Of the lines below, copy those that hold the word "computer".

(MATERIALS PROVIDED begins)

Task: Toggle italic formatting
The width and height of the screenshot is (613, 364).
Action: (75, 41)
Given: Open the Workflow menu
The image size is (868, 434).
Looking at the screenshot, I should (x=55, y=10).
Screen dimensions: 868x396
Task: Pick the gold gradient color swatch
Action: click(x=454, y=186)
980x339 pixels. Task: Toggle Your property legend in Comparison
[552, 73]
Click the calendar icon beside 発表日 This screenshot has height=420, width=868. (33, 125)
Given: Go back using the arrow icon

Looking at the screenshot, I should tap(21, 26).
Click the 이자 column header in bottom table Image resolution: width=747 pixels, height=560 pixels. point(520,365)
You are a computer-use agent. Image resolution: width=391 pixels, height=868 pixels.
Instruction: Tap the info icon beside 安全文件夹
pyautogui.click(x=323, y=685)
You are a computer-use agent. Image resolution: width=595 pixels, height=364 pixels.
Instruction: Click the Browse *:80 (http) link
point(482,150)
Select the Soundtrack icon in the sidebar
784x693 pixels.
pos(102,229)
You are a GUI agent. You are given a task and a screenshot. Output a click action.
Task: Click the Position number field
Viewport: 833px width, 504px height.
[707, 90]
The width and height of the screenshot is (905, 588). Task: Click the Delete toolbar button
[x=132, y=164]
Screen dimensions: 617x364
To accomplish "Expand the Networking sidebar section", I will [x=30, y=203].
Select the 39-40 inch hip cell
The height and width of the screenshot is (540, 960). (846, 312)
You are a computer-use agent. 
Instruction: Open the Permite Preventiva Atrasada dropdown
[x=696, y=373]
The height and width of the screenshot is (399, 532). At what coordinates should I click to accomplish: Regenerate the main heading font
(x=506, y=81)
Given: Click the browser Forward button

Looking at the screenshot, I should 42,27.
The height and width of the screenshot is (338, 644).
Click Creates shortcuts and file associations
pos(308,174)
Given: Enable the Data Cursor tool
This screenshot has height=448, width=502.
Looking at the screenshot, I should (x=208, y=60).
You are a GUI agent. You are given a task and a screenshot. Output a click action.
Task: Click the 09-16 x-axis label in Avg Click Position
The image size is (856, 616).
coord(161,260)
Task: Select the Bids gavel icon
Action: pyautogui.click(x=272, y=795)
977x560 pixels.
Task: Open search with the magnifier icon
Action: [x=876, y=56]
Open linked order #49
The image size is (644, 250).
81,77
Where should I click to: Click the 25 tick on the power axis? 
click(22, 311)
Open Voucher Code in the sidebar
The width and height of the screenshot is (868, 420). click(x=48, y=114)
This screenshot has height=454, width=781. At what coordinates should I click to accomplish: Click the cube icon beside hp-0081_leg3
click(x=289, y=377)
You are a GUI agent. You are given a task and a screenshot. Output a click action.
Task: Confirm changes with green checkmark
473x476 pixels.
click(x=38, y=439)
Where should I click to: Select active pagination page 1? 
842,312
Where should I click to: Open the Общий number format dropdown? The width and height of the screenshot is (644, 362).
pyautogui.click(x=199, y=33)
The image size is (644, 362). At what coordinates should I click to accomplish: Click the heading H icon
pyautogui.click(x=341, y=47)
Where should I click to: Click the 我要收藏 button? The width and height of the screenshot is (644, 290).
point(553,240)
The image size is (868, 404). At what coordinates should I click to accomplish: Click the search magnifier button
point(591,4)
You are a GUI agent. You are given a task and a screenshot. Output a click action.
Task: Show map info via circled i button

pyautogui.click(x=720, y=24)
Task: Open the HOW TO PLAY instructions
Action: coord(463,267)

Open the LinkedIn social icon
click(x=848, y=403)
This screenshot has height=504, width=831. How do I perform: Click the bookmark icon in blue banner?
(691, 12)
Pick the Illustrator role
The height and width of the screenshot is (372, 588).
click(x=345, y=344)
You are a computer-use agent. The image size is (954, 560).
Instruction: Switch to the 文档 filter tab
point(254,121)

(MATERIALS PROVIDED ends)

> **EXERCISE OUTPUT**:
You are a computer-use agent. Image resolution: width=391 pixels, height=868 pixels.
You are a computer-use agent. Image resolution: width=595 pixels, height=364 pixels.
You are a computer-use agent. 
You are a computer-use agent. The image size is (954, 560).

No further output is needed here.